:: Provided records ::

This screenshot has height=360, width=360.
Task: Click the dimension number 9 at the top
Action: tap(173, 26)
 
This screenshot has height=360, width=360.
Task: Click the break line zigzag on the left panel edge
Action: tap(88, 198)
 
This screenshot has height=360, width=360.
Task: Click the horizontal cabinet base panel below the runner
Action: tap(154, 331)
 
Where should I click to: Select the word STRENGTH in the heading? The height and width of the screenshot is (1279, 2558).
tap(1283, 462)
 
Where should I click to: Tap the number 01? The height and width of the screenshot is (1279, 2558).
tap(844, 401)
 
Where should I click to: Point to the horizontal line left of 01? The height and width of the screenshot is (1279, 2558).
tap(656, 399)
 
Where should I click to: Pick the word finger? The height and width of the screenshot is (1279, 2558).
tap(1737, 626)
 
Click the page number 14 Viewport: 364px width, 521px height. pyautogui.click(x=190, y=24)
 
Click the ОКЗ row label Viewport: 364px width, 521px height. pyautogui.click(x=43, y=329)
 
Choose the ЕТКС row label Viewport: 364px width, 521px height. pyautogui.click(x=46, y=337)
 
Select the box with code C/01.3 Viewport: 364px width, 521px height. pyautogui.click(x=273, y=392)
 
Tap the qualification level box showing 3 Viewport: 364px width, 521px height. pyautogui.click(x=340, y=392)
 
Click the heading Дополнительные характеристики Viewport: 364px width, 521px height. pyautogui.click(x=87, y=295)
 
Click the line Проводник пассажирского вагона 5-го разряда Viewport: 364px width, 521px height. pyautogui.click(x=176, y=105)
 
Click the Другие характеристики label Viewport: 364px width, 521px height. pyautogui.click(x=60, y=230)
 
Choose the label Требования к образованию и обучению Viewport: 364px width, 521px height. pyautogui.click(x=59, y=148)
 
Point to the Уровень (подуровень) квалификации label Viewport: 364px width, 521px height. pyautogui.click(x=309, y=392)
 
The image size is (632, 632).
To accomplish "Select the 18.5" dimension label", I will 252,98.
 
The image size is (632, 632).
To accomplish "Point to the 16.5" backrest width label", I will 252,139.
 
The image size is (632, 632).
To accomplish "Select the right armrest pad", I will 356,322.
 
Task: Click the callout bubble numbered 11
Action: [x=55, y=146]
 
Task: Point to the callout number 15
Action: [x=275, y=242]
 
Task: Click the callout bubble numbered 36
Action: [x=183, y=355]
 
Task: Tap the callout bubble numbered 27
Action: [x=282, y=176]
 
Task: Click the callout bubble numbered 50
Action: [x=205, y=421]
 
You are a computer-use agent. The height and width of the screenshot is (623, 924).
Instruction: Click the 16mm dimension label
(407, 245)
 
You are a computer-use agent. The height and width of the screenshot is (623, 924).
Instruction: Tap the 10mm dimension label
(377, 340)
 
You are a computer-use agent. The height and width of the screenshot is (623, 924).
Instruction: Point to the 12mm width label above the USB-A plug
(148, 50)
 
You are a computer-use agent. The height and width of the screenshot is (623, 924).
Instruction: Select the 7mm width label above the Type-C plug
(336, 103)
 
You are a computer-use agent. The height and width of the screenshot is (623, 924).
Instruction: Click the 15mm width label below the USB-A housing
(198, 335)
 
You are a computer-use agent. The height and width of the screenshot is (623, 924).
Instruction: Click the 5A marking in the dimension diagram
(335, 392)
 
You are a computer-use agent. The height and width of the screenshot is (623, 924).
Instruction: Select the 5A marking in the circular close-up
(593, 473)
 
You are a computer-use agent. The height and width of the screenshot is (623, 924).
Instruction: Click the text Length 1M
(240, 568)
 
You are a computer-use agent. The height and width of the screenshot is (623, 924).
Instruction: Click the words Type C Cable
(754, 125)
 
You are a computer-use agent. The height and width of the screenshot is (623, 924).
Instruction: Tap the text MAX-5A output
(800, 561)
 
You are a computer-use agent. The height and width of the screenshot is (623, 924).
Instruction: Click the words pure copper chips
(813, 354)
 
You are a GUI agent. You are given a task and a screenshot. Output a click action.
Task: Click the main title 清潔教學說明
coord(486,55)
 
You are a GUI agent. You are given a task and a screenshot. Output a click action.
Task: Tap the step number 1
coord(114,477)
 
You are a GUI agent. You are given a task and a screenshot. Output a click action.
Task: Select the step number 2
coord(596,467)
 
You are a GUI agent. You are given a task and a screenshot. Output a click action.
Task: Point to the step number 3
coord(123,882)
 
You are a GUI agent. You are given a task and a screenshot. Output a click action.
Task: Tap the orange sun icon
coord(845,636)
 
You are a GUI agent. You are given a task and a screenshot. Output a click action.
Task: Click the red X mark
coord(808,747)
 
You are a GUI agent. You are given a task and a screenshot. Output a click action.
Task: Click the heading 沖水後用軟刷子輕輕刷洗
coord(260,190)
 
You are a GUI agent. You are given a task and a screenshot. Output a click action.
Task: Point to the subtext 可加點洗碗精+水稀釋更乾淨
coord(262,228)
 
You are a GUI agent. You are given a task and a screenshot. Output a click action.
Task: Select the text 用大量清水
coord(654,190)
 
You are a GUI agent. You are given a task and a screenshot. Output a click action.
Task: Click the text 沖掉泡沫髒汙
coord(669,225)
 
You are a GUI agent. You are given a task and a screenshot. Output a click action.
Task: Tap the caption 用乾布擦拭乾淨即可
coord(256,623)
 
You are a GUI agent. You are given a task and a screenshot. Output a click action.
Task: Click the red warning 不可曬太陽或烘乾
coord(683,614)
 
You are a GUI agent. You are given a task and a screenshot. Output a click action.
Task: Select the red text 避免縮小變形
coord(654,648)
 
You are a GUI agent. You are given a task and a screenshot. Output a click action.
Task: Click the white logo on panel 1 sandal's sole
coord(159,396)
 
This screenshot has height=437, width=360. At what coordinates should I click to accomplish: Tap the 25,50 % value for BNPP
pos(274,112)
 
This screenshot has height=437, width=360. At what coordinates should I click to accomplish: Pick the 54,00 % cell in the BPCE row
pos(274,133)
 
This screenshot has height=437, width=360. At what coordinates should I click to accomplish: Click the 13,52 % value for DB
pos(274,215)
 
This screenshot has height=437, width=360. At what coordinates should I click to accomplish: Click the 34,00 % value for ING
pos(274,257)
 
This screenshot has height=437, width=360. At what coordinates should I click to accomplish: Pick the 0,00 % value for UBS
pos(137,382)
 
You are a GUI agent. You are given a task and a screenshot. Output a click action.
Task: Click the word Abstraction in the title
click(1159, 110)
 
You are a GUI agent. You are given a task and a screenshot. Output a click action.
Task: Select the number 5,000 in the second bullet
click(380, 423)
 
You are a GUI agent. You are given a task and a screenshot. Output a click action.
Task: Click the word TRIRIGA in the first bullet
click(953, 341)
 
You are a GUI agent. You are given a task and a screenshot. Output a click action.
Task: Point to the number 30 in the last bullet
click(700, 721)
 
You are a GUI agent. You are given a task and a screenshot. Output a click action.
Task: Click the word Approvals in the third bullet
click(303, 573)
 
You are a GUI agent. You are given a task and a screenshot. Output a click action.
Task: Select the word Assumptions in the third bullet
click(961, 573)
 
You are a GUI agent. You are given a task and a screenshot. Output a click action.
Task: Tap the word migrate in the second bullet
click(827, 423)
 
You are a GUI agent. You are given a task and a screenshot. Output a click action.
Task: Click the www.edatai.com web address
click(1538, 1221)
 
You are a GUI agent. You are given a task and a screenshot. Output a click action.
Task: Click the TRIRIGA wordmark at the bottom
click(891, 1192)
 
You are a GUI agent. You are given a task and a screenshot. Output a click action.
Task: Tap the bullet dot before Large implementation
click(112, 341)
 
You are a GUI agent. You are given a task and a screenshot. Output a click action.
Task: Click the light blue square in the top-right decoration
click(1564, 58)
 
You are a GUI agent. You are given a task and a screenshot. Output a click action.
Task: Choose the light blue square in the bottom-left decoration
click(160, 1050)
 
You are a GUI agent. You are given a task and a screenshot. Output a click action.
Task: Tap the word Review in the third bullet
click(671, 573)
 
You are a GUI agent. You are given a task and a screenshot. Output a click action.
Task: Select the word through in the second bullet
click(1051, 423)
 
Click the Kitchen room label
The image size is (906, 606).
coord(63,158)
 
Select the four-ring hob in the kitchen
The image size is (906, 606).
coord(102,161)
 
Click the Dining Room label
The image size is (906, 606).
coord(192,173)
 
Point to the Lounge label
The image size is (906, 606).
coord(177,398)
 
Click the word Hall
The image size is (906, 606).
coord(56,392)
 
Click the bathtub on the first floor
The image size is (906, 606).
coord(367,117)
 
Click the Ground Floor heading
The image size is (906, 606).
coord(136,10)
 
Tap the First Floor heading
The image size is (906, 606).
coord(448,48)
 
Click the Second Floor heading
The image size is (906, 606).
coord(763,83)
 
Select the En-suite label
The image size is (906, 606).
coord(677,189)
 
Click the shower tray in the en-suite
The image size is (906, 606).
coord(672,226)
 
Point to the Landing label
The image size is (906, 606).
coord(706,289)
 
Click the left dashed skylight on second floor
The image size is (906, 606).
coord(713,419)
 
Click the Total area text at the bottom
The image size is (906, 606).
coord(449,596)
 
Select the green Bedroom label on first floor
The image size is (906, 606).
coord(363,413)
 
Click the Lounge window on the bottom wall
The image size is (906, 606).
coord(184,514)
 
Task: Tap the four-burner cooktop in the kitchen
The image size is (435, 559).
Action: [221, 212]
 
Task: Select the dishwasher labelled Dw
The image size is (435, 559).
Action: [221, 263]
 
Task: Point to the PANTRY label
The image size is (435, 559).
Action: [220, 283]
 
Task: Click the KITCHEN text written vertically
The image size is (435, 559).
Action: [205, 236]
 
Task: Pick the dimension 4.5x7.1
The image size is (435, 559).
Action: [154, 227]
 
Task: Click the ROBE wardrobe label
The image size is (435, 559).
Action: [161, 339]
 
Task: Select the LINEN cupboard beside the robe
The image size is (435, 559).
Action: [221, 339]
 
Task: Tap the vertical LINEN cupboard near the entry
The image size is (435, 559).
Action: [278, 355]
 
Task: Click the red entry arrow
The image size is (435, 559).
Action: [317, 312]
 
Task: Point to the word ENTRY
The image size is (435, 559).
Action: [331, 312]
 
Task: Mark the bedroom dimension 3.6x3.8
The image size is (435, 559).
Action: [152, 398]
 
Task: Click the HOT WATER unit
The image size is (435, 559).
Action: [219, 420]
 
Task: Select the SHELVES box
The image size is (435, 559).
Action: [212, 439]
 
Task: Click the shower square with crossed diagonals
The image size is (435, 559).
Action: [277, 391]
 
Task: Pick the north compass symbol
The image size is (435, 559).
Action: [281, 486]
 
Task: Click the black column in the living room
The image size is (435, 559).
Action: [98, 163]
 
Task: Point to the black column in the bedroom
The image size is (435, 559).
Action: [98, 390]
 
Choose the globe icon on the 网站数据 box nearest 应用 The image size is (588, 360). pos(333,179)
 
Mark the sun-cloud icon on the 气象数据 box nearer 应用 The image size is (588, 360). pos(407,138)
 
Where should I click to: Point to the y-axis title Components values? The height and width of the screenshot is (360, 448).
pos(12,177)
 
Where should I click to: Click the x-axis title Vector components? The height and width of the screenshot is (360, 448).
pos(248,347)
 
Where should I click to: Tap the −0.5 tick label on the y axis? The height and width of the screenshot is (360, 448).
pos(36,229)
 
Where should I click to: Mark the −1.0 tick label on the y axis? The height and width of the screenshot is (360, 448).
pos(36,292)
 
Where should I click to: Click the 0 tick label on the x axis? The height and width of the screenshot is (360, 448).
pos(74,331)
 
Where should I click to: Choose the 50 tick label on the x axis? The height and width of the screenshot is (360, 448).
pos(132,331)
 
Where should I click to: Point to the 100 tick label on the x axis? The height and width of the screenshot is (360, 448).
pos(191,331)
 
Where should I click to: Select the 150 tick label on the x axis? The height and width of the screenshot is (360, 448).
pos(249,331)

:::

Your instructions: Copy out the items above without any changes, starting at the line containing "Task: Click the HOT WATER unit" and ending at the line containing "Action: [98, 163]".

Complete output:
Task: Click the HOT WATER unit
The image size is (435, 559).
Action: [219, 420]
 
Task: Select the SHELVES box
The image size is (435, 559).
Action: [212, 439]
 
Task: Click the shower square with crossed diagonals
The image size is (435, 559).
Action: [277, 391]
 
Task: Pick the north compass symbol
The image size is (435, 559).
Action: [281, 486]
 
Task: Click the black column in the living room
The image size is (435, 559).
Action: [98, 163]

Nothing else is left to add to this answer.